The traumatic experiences of her youth were left unspoken; however, her son Howard stumbled upon a startling revelation one summer while temping at the Greenbank Synagogue office.

Unearthing a letter sent to his mother’s maiden name, he said: “I found out everything by accident. I was working at the Greenbank Synagogue office one summer in a temporary position. I was looking through some files and found a letter addressed to my mum’s birth name.

Mina Winick, aged 27 in Liverpool
Mina Winick, aged 27 in Liverpool -Credit:Cynthia Blake and Howard Winik

“At the time, I didn’t raise it with my mum; I was only a teenager, but I always wondered about it. It wasn’t discussed for a long time. I had a lot of questions, but I rationalised because I was afraid of what I might hear. I was curious for a long time because there were never any photos of my mum as a child.

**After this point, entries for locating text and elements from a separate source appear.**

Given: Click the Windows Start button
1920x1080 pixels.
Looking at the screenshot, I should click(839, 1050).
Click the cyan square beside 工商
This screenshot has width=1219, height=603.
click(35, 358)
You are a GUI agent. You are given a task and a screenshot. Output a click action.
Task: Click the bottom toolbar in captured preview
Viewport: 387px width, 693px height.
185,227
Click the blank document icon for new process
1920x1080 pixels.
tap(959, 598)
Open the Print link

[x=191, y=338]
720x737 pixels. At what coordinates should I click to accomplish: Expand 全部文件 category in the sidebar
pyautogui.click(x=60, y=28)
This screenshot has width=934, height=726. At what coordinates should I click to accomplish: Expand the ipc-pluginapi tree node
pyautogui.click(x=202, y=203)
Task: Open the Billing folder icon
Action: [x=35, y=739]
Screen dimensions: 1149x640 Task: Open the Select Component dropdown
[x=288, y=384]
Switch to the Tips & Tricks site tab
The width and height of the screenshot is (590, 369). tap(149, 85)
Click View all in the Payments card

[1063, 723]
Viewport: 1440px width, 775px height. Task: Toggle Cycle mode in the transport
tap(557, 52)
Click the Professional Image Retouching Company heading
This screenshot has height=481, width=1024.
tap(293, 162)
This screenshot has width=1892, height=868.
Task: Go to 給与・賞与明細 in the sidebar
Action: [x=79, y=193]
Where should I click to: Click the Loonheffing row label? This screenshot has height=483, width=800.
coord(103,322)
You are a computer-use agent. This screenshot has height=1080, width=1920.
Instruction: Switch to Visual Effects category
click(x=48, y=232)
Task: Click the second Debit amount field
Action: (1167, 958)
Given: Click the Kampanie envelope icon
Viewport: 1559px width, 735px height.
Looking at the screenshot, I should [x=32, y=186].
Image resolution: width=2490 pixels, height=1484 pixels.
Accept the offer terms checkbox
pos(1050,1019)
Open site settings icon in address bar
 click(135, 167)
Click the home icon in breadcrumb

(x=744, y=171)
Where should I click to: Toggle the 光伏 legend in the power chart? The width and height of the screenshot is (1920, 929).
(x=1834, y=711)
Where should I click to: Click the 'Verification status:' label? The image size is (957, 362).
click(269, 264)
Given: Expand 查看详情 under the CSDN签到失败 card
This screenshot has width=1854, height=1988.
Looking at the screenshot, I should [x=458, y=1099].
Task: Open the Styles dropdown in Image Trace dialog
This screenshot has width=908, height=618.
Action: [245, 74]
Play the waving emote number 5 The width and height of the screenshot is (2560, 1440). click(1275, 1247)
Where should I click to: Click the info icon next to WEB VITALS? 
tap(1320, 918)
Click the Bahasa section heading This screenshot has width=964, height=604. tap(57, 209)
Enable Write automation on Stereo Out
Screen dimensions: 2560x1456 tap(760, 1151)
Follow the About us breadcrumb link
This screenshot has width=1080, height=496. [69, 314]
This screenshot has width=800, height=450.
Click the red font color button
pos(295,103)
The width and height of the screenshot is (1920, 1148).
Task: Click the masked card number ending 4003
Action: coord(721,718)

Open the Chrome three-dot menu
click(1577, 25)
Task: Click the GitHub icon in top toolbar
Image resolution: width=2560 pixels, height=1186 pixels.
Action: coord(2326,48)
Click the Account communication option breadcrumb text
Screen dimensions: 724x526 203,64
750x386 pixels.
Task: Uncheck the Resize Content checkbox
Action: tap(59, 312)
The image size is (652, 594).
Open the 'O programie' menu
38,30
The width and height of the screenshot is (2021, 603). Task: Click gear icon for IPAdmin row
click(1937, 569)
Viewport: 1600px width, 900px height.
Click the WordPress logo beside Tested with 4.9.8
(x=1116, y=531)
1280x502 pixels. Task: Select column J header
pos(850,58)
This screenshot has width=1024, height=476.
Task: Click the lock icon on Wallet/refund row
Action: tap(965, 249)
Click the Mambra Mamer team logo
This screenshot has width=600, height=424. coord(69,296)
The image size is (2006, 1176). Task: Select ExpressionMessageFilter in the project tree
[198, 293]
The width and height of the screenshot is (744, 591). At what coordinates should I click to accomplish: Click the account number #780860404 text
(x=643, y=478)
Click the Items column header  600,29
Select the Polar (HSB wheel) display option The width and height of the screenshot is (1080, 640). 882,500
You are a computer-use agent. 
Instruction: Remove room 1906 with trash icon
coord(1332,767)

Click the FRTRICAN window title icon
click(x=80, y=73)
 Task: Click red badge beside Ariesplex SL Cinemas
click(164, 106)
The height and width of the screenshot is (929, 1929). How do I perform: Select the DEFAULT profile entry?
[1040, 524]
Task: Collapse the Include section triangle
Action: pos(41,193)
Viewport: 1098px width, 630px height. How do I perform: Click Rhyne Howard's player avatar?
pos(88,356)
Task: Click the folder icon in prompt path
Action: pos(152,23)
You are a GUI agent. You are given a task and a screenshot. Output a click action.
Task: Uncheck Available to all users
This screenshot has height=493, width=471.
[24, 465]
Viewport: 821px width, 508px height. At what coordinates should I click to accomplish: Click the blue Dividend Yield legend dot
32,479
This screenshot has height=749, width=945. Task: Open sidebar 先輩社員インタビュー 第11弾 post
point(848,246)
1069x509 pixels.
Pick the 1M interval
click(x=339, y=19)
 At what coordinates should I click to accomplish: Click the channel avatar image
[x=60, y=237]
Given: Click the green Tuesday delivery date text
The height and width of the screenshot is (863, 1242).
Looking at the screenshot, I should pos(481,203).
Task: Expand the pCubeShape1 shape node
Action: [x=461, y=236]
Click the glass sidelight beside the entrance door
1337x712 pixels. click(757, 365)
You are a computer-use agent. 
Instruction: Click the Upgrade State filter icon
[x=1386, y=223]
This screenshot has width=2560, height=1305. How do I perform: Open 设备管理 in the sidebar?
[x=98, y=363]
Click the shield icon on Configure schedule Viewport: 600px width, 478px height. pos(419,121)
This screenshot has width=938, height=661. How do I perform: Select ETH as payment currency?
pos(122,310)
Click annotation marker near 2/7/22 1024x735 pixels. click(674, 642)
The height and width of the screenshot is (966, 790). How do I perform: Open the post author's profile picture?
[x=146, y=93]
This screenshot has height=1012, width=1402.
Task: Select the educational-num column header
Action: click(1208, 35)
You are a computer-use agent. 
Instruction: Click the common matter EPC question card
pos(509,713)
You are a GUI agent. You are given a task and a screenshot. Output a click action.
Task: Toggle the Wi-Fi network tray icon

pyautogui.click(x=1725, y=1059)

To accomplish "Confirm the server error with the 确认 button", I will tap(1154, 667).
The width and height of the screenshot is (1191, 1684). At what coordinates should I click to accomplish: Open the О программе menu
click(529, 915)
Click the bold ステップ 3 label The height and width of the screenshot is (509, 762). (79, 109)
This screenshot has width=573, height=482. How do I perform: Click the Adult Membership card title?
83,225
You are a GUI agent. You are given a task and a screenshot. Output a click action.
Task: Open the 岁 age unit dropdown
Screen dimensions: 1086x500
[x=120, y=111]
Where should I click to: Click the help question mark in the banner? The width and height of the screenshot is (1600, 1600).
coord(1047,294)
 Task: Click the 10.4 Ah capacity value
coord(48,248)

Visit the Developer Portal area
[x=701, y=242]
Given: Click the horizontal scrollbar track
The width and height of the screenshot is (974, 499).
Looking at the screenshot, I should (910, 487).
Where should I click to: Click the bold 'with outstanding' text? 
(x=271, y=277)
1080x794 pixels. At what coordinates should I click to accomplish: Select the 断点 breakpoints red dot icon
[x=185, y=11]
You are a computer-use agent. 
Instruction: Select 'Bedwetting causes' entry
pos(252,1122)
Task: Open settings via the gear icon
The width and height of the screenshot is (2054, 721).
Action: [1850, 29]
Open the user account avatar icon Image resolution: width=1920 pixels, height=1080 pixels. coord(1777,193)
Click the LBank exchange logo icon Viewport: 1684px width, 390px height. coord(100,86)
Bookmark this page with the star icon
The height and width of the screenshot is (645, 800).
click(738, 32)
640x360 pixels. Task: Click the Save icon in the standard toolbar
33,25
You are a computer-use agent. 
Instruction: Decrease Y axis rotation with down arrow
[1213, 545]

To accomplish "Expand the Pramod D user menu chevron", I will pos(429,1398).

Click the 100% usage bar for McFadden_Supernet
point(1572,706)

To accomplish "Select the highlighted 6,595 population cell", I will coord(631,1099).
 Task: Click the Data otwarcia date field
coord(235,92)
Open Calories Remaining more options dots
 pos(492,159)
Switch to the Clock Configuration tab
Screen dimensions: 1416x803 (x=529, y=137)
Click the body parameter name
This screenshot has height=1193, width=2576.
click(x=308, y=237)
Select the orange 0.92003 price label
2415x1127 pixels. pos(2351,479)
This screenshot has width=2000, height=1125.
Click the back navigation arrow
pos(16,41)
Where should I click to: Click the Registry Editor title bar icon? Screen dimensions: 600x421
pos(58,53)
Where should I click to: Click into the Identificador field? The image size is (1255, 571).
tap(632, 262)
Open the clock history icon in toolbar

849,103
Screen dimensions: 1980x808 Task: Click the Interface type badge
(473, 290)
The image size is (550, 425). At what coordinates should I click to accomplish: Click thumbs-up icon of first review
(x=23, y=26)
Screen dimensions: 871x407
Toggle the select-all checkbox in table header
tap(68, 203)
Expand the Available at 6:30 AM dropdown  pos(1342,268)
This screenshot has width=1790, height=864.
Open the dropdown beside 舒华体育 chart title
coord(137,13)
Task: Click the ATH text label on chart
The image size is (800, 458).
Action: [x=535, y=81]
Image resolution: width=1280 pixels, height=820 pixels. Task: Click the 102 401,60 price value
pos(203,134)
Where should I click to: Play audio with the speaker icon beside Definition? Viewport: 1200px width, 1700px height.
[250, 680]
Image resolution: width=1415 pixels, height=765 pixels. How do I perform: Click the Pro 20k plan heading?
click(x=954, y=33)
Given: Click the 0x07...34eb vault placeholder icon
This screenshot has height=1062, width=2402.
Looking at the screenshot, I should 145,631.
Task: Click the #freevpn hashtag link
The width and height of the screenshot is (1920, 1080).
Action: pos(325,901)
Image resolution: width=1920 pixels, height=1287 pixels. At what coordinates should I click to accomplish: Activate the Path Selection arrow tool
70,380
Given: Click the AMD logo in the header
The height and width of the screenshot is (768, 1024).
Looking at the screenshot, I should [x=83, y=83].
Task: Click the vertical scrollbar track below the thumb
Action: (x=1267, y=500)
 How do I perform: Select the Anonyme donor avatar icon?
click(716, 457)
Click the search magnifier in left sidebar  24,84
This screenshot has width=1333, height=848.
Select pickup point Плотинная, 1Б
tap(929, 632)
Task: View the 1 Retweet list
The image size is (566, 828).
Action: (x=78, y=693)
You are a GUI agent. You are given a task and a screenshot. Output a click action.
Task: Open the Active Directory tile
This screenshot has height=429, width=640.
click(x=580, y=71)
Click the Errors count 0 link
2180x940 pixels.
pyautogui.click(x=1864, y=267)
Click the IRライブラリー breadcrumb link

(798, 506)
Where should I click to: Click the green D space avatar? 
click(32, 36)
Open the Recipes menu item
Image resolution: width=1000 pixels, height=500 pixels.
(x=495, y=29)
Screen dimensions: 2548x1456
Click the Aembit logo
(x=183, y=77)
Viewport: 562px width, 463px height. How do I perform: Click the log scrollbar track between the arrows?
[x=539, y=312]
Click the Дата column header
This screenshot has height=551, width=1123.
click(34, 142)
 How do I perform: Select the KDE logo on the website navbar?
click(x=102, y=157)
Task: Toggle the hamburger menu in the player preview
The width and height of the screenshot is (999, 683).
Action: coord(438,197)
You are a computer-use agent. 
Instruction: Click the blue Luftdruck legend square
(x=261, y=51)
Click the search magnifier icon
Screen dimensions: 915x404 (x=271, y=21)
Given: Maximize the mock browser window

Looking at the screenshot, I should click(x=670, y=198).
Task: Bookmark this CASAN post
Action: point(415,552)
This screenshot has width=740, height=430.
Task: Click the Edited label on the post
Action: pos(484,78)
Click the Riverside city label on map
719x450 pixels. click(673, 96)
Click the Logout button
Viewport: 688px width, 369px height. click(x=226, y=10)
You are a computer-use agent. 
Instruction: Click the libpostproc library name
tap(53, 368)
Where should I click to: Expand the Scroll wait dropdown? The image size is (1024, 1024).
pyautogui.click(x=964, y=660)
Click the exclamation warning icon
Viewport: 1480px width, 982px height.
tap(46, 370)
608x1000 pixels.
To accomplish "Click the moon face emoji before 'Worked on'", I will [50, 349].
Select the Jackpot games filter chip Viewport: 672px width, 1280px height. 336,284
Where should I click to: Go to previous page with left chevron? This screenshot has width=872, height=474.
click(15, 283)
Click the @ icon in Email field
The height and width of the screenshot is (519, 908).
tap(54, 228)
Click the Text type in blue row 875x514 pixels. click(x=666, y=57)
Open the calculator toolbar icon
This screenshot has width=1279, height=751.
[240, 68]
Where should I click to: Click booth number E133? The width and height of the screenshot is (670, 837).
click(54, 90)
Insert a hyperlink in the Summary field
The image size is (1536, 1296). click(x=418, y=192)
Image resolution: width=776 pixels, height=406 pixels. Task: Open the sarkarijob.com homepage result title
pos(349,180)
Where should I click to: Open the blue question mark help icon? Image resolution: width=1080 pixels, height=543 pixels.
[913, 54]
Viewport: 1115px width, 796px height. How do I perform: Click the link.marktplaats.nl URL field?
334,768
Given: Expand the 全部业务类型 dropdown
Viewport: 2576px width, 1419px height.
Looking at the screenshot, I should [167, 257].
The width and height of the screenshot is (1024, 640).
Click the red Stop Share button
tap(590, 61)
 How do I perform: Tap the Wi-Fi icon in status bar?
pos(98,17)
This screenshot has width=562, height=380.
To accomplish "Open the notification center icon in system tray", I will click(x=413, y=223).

“When we asked our adoptive grandmum, the question was always brushed off. We knew there was something strange, but we could never have guessed that she had come over from Austria because she didn’t have a strong accent.”

After Mina died, Howard and Cynthia embarked on an emotional journey to Vienna, where they discovered their granddad’s ashes were buried in the Jewish section of a cemetery. Mina’s mum, Taube, and three brothers, Abraham, Robert and Jacob, were interned in the camps during WW2.